| PROVIDED PASSAGE |
────────────────────────────────────────
Export BigQuery to Google Datastore with Apache Beam/Google Dataflow

Yu Ishikawa
Google Cloud - Community
4 min readSep 17, 2017

--

What if can you export a BigQuery table to Google Datastore without thinking of its schema? I know it is always annoying to make some functions to transfer big data data warehouse to a distributed KVS every time, such as transfer data from Apache Hive to Apache Cassandra or from BigQuery to Google Datastore. If we have such a function, we are able to transfer data more casually.

I have made a kind of exporter from BigQuery to Google Dataflow with Apache Beam on top of Google Dataflow without thinking of table schema. It automatically parses a table schema of a BigQuery table, then adjust them to Google Datastore data types.

GitHub repository

This is the repository to export a BigQuery table to Google Datastore I made.

BigQuery for Data Analysis

BigQuery’s convenience is staggering from a person who used to maintain Apache Hadoop and Apache Hive in the past. There are things that overwhelmingly over hiring data engineers and infrastructure engineers not only in terms of processing speed but also in terms of stability and cost. Recently, I think that many companies are beginning to put BigQuery at the center of the analysis platform.

By enabling large-scale data manipulation with SQL, we expanded the door to analysis of Web scale data to many people as well as engineers familiar with “big data”.
────────────────────────────────────────
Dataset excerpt
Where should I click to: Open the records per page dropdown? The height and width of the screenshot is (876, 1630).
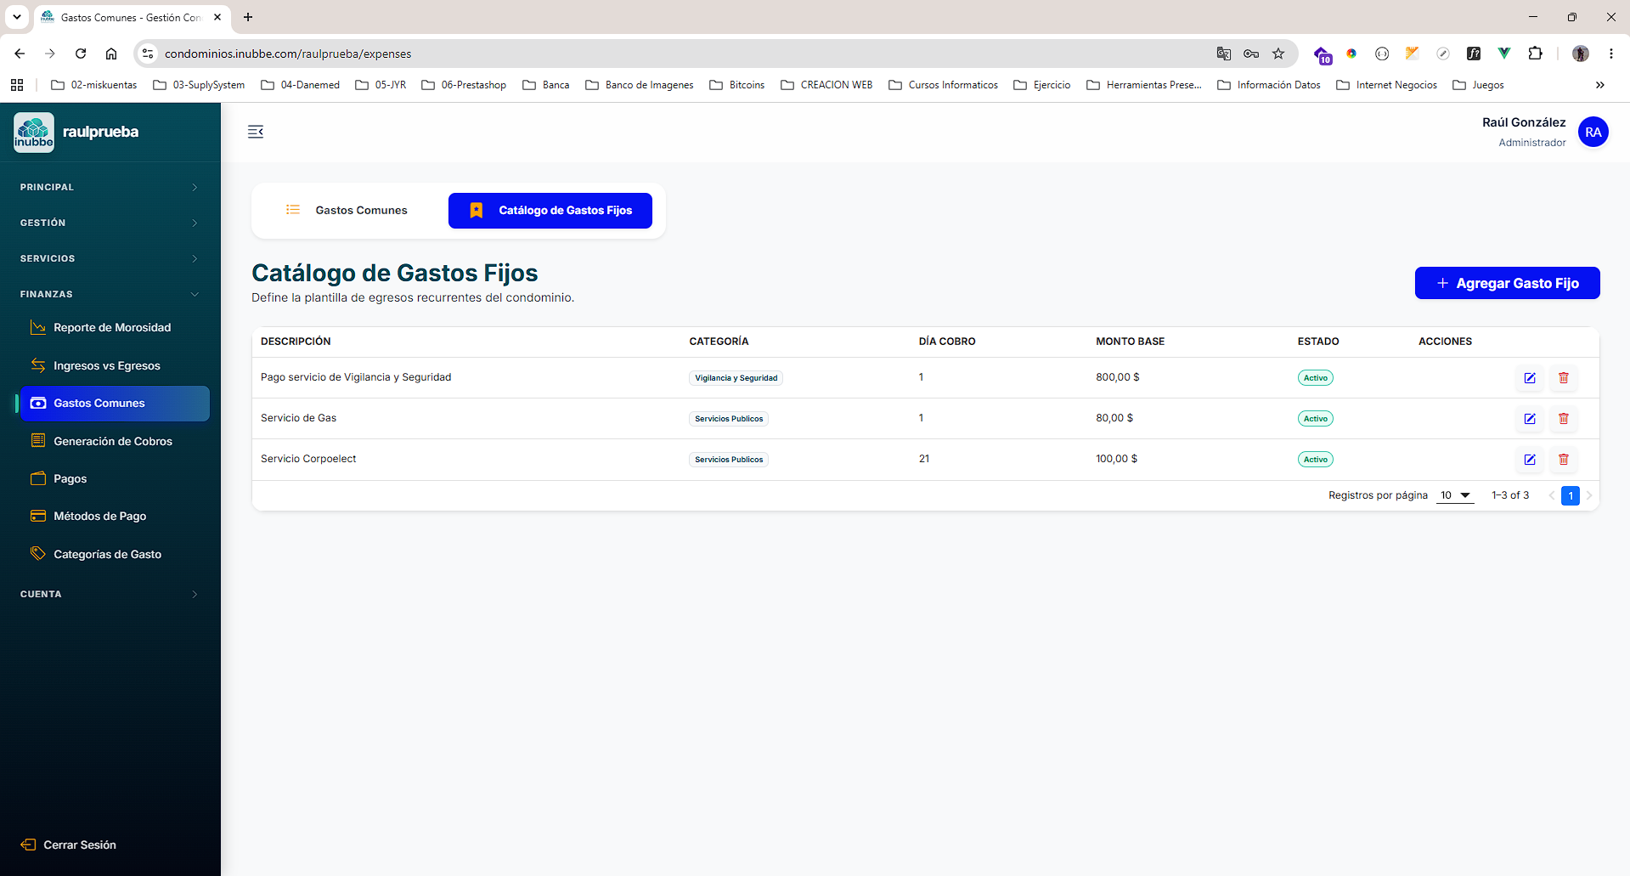[x=1455, y=495]
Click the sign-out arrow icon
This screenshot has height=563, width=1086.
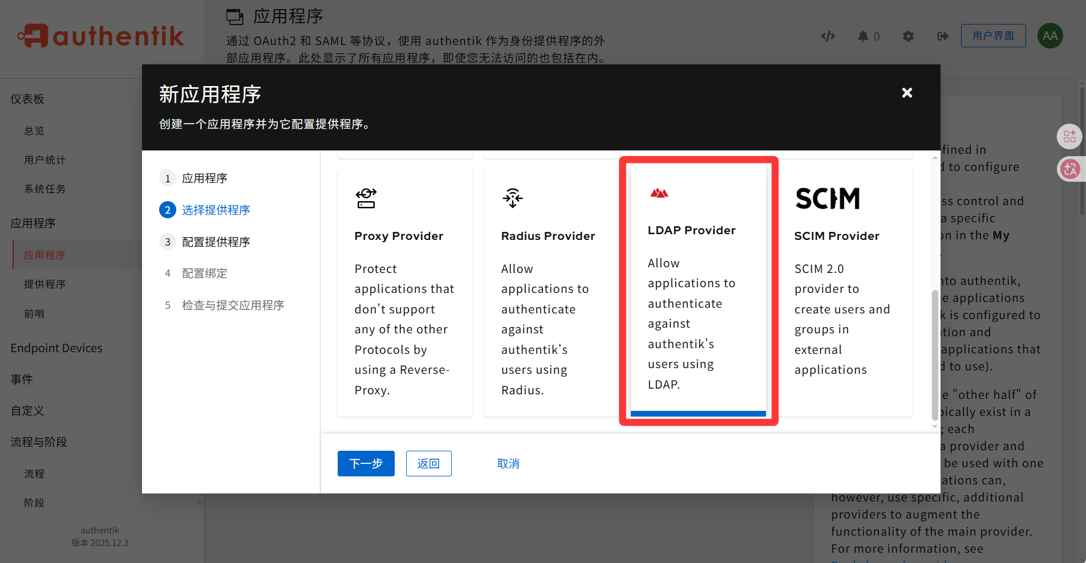[x=942, y=36]
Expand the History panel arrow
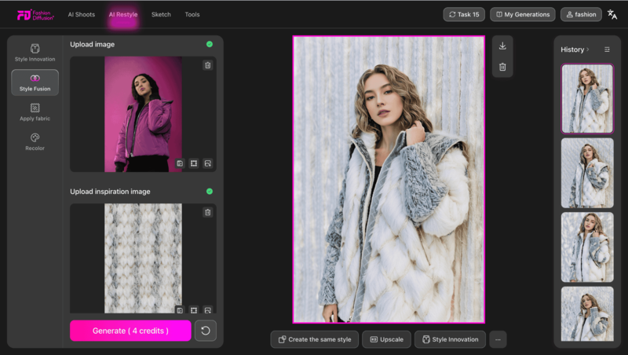 point(588,49)
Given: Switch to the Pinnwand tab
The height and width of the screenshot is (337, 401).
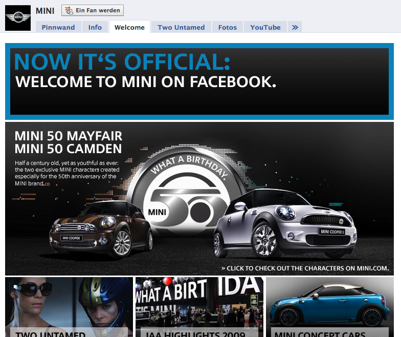Looking at the screenshot, I should [58, 27].
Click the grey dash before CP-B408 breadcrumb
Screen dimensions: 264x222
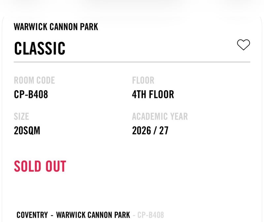point(134,215)
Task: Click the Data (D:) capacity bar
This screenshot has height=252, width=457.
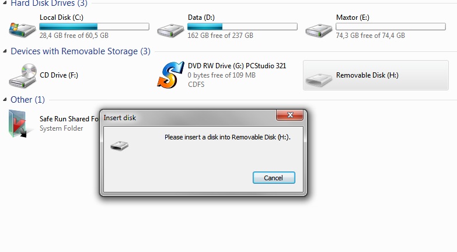Action: pyautogui.click(x=242, y=27)
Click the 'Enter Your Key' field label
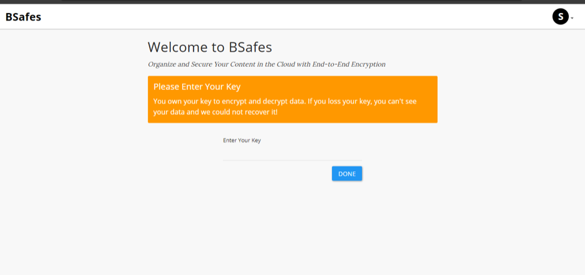The height and width of the screenshot is (275, 585). click(x=242, y=140)
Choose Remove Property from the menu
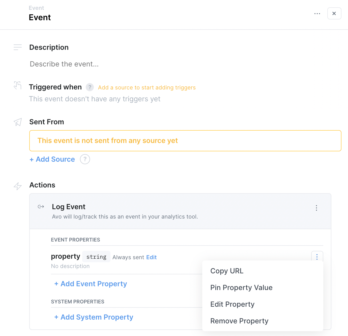The image size is (348, 336). click(239, 321)
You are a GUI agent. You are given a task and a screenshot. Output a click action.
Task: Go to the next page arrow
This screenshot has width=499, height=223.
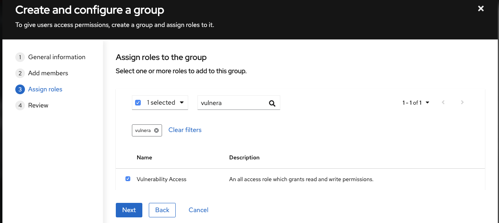click(x=462, y=103)
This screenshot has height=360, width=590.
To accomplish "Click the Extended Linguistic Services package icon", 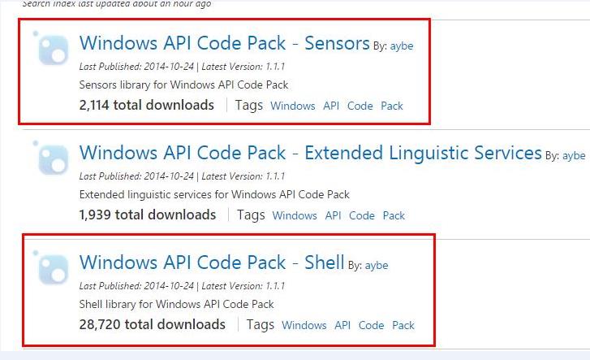I will pos(51,158).
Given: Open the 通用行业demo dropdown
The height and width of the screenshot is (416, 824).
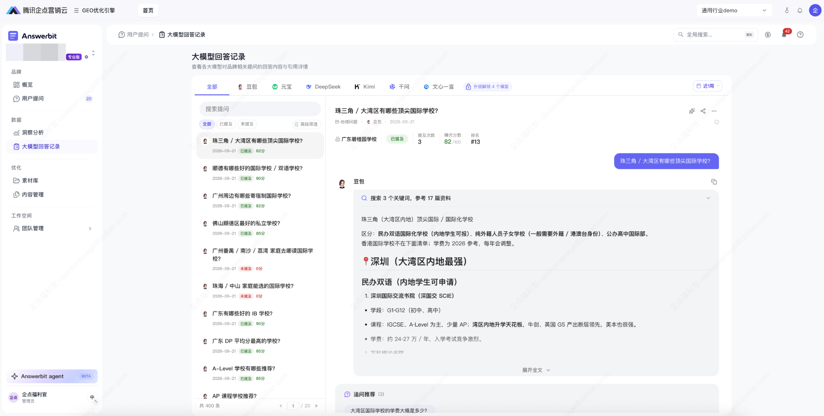Looking at the screenshot, I should click(734, 10).
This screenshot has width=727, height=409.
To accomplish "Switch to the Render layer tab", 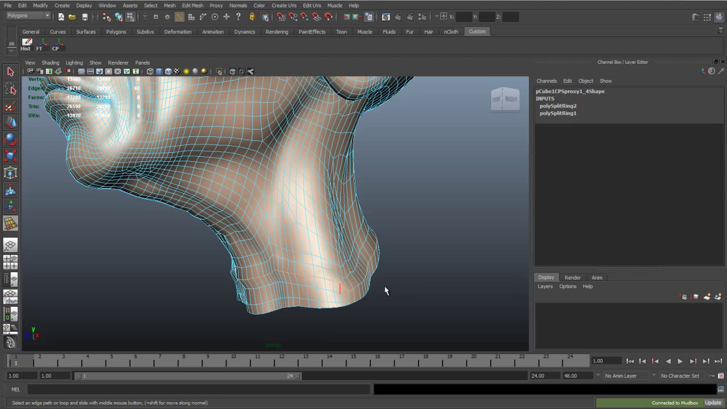I will click(x=572, y=277).
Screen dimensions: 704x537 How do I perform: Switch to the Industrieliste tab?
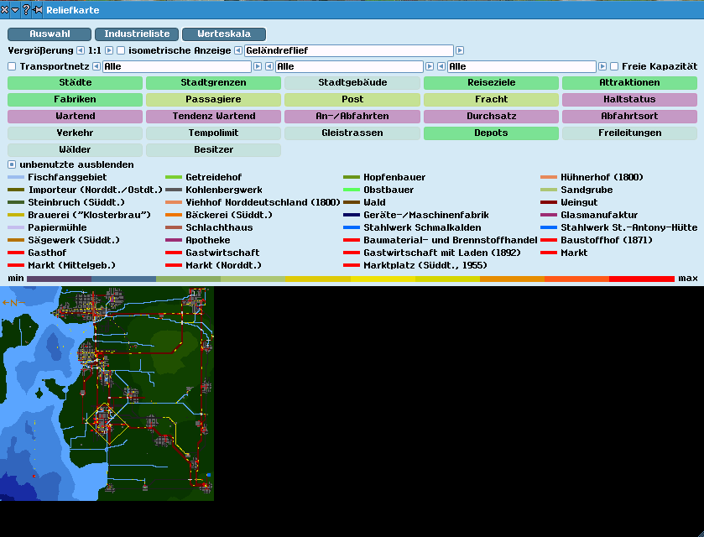137,34
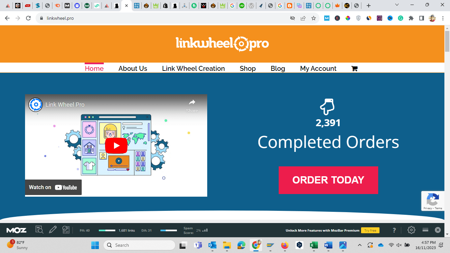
────────────────────────────────────────
| TASK DIRECTIONS |
Can you reproduce the stretch of the BigQuery export article from "I have made" through "the analysis platform.", substituting "reliability" for "stability"?

| SOLUTION FOR THIS PROBLEM |
I have made a kind of exporter from BigQuery to Google Dataflow with Apache Beam on top of Google Dataflow without thinking of table schema. It automatically parses a table schema of a BigQuery table, then adjust them to Google Datastore data types.

GitHub repository

This is the repository to export a BigQuery table to Google Datastore I made.

BigQuery for Data Analysis

BigQuery’s convenience is staggering from a person who used to maintain Apache Hadoop and Apache Hive in the past. There are things that overwhelmingly over hiring data engineers and infrastructure engineers not only in terms of processing speed but also in terms of reliability and cost. Recently, I think that many companies are beginning to put BigQuery at the center of the analysis platform.